[no subject]

From: Haines Brown
Date: Sat Dec 04 2004 - 06:39:57 EST


On a new installation Debian sarge, I had this as my working
bootloader stanza:

title Debian sarge 2.6.8-1-386
root (hd2,0)
kernel /vmlinuz ro root=/dev/sdc1 apm=off
initrd /initrd.img

(pointing to symlink initrd.img@ -> /boot/initrd.img-2.6.8-1-386)

This worked fine until I did an automatic upgrade of all my installed
packages, which seems to have included an upgrade of initrd.img. This
upgrade of packages came with an alert that my bootloader requires
that I add initrd=/initrd.img to the images=/vmlinuz stanza.

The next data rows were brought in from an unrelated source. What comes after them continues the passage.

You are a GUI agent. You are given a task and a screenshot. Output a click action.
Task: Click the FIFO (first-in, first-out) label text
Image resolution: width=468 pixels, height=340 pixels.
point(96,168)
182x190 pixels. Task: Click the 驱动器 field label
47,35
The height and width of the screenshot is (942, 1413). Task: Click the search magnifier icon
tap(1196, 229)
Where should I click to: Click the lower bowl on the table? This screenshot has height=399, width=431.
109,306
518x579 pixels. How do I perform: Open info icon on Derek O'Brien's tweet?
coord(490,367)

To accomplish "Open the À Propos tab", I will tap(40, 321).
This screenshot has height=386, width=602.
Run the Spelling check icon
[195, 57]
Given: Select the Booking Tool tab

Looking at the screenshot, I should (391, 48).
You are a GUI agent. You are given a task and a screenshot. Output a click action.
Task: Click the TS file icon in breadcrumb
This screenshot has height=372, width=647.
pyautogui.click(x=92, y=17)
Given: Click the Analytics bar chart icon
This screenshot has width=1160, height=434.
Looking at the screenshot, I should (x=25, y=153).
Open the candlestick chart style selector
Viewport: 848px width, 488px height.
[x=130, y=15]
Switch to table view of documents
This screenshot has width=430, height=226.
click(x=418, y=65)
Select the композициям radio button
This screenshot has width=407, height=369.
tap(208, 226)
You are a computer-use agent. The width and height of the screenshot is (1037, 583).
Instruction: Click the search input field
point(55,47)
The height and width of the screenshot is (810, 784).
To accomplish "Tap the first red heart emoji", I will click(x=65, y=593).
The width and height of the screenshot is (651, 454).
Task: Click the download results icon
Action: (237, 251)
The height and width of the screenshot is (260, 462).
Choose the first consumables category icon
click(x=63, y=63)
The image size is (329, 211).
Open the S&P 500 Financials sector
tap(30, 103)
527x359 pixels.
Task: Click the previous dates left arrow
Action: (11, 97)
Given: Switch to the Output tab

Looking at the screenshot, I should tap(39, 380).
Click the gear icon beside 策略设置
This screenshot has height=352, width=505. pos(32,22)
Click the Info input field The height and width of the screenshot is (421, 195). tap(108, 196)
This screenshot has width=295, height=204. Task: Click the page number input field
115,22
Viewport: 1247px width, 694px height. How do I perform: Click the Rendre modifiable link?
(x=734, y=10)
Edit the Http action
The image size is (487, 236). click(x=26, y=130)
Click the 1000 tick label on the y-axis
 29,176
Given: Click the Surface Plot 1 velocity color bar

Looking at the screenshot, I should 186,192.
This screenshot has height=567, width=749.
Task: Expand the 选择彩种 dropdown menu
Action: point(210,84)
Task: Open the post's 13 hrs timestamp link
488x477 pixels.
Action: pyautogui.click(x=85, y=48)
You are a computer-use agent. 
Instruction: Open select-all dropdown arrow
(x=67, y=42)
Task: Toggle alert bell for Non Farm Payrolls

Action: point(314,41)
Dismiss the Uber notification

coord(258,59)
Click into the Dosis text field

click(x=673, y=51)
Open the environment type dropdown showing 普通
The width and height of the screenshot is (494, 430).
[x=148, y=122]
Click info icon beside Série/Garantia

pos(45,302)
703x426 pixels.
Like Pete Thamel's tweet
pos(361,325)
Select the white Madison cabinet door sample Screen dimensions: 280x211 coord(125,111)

I found that the upgrade replaced my
"/boot/initrd.img-2.6.8-1-386" file with a file named
"/boot/initrd.img-2.6.8-1-386.new". Is this a
legitimate name?

More importantly, this new file has zero-length and so naturally
results in a kernel panic:

Cannot open root device 'sdc1' or unknown-block(0,0)
Please append a correct "root=" boot option
Kernel panic: VFS: Unable to mount root fs on unknown-block(0,0)

Does it look like the new initrd.img package for 2.6.8 is broken or
simply a flawed installation? Should initrd.img-1-386 file not have
ended with ".new"? What should I do to correct this situation?